After reading the material carefully, we’ll come to the conclusion that an employer’s authority to terminate an infinite contract only for good reason is absurd. When it comes to the end of an unlimited contract, Article 113 section 3 specifies that it can only be ended by one of the parties if the grounds for termination is acceptable and notice is given on time.

Then there’s the matter of

  1. What constitutes a valid justification for terminating an unlimited contract?
  2. What idea must be used to recognize such a valid reason?
  3. Who is the legal authority that will judge if the termination rationale is lawful or not?
The following is stated in Article 122 of the Labour Law:

“An employee is considered to have been arbitrarily dismissed by his employer if the reason for the dismissal is unrelated to the job, and more specifically, if the reason is that the worker has filed a significant complaint with the appropriate authorities or has initiated valid legal proceedings against the employer.”

There is typically a lot of confusion when it comes to terminating an unlimited contract, especially among organizations. There are a host of employment myths that are commonly employed to both companies and employees’ detriment. One of these myths is that an employer is tolerant of terminating an unlimited employment contract without cause after providing the required notice.

This myth is based on a misunderstanding of Article 117 of the Labour Law, which reads as follows:

  1. Both the employer and the employee have the right to terminate an unlimited contract for good reason at any time throughout the contract’s term after it has been assumed by giving the other party written notice fewer than 30 days before the termination.
  2. For a worker who works on a regular basis, the notice period must be:
    • One week’s notice if the worker has been on the job for more than six months but less than a year;
    • two weeks’ notice if the worker has been on the job for at least a year;
    • one month’s notice if the employee has been with the company for at least five years.”

A thorough reading of the aforementioned Article indicates that the power of an employer to terminate an unlimited-term contract is conditional on the presence of a “legitimate reason.” Under Article 113, section 3, the legal grounds for terminating the contract are “provided the provisions of the law regarding notice and justifiable reasons for termination are followed.”

Following that, the inquiry will determine what is considered to be a legitimate cause for canceling an unlimited contract, as well as the criteria for determining whether or not such real reason exists. Who has the power to decide if the reason for cancellation is valid or not?

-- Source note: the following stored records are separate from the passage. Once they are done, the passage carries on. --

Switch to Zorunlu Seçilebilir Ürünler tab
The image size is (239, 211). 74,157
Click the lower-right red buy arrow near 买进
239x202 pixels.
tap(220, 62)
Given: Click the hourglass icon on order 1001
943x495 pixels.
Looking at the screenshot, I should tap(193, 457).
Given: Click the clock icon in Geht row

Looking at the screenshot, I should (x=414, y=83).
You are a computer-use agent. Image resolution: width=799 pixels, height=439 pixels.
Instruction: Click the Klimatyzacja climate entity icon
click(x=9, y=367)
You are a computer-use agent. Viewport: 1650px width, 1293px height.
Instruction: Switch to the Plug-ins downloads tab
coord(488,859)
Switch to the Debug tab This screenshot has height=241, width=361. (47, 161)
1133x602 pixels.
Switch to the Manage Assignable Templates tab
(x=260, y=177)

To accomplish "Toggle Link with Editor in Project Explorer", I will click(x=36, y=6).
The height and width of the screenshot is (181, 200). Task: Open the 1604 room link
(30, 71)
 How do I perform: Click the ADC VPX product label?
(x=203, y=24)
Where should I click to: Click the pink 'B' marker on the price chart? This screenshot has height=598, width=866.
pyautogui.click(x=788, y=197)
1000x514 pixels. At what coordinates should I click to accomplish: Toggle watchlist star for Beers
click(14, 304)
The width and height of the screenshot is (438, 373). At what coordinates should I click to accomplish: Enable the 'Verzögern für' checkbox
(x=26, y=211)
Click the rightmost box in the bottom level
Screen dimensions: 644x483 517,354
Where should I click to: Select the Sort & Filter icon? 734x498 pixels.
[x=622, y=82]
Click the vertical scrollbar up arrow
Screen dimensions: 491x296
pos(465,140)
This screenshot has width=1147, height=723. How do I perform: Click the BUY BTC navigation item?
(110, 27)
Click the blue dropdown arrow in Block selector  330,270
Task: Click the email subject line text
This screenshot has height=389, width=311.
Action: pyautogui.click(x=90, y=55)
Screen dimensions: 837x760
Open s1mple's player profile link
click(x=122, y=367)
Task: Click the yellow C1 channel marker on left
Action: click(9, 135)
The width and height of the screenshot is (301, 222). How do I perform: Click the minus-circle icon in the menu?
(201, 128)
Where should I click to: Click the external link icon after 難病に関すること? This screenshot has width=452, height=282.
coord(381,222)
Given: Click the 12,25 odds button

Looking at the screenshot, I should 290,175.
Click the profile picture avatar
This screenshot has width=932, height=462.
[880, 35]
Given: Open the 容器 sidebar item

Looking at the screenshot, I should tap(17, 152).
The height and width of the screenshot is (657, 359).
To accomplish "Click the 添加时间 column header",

It is already established that employers may terminate employment contracts (whether limited or unlimited) with immediate effect for reasons indicated in article 120 of the Labour Law. In addition to these circumstances, the Labour Law states that an appropriate cause for terminating a continuous contact should be one that is “work-related.” Article 122 of the Labour Law says: The following are examples of legitimate reasons for terminating an unlimited contract:

“If the reason for the termination is unrelated to his job and, more specifically, if the rationale is that he has made a serious allegation/complaint against his employer that has subsequently proven to be true, his service shall be presumed to have been unlawfully/arbitrarily terminated by his employer.”

The right to terminate an unlimited contract without cause under the Labour Law isn’t a free right, as the preceding shows, and it is contingent on an employer proving a legitimate reason for such a termination.